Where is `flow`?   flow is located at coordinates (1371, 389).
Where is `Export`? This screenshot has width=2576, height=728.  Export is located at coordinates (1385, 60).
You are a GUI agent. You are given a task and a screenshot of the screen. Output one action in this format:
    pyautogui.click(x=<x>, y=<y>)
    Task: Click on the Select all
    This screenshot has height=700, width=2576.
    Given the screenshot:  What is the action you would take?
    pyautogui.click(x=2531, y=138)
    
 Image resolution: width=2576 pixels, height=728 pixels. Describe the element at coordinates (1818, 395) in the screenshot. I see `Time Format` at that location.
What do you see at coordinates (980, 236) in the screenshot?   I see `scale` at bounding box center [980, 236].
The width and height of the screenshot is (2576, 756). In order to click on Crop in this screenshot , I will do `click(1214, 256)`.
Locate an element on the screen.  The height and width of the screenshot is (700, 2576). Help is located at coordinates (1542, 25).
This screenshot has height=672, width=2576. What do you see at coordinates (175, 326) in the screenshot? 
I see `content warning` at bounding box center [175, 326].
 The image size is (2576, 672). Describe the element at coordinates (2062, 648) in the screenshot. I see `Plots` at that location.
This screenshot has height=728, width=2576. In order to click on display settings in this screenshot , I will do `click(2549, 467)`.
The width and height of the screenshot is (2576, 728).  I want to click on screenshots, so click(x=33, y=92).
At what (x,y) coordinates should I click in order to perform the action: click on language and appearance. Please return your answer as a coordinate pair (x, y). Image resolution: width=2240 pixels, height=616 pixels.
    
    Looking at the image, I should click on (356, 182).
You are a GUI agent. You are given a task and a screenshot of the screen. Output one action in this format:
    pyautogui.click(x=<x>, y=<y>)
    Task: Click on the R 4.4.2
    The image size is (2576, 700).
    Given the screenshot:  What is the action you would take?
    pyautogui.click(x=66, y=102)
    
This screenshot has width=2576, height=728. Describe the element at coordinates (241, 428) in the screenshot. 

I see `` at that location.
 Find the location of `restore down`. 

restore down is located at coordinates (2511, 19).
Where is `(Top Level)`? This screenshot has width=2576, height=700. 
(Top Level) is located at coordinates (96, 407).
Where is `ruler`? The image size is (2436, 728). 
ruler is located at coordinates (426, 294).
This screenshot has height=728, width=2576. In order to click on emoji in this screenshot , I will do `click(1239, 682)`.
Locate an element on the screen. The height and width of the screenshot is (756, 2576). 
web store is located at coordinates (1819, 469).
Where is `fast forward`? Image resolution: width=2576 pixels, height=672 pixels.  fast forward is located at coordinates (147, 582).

++++++++++

YOUR TASK:
Transcribe every one of the items above, character for character, with no changes.

ANSWER TO THE EXERCISE:
Where is `flow`?   flow is located at coordinates (1371, 389).
Where is `Export`? This screenshot has width=2576, height=728.  Export is located at coordinates (1385, 60).
You are a GUI agent. You are given a task and a screenshot of the screen. Output one action in this format:
    pyautogui.click(x=<x>, y=<y>)
    Task: Click on the Select all
    This screenshot has height=700, width=2576.
    Given the screenshot:  What is the action you would take?
    pyautogui.click(x=2531, y=138)
    
 Image resolution: width=2576 pixels, height=728 pixels. Describe the element at coordinates (1818, 395) in the screenshot. I see `Time Format` at that location.
What do you see at coordinates (980, 236) in the screenshot?   I see `scale` at bounding box center [980, 236].
The width and height of the screenshot is (2576, 756). In order to click on Crop in this screenshot , I will do `click(1214, 256)`.
Locate an element on the screen.  The height and width of the screenshot is (700, 2576). Help is located at coordinates (1542, 25).
This screenshot has height=672, width=2576. What do you see at coordinates (175, 326) in the screenshot? 
I see `content warning` at bounding box center [175, 326].
 The image size is (2576, 672). Describe the element at coordinates (2062, 648) in the screenshot. I see `Plots` at that location.
This screenshot has height=728, width=2576. In order to click on display settings in this screenshot , I will do `click(2549, 467)`.
The width and height of the screenshot is (2576, 728).  I want to click on screenshots, so click(x=33, y=92).
At what (x,y) coordinates should I click in order to perform the action: click on language and appearance. Please return your answer as a coordinate pair (x, y). Image resolution: width=2240 pixels, height=616 pixels.
    
    Looking at the image, I should click on (356, 182).
You are a GUI agent. You are given a task and a screenshot of the screen. Output one action in this format:
    pyautogui.click(x=<x>, y=<y>)
    Task: Click on the R 4.4.2
    The image size is (2576, 700).
    Given the screenshot:  What is the action you would take?
    pyautogui.click(x=66, y=102)
    
This screenshot has width=2576, height=728. Describe the element at coordinates (241, 428) in the screenshot. 

I see `` at that location.
 Find the location of `restore down`. 

restore down is located at coordinates (2511, 19).
Where is `(Top Level)`? This screenshot has width=2576, height=700. 
(Top Level) is located at coordinates (96, 407).
Where is `ruler`? The image size is (2436, 728). 
ruler is located at coordinates (426, 294).
This screenshot has height=728, width=2576. In order to click on emoji in this screenshot , I will do `click(1239, 682)`.
Locate an element on the screen. The height and width of the screenshot is (756, 2576). 
web store is located at coordinates (1819, 469).
Where is `fast forward`? Image resolution: width=2576 pixels, height=672 pixels.  fast forward is located at coordinates (147, 582).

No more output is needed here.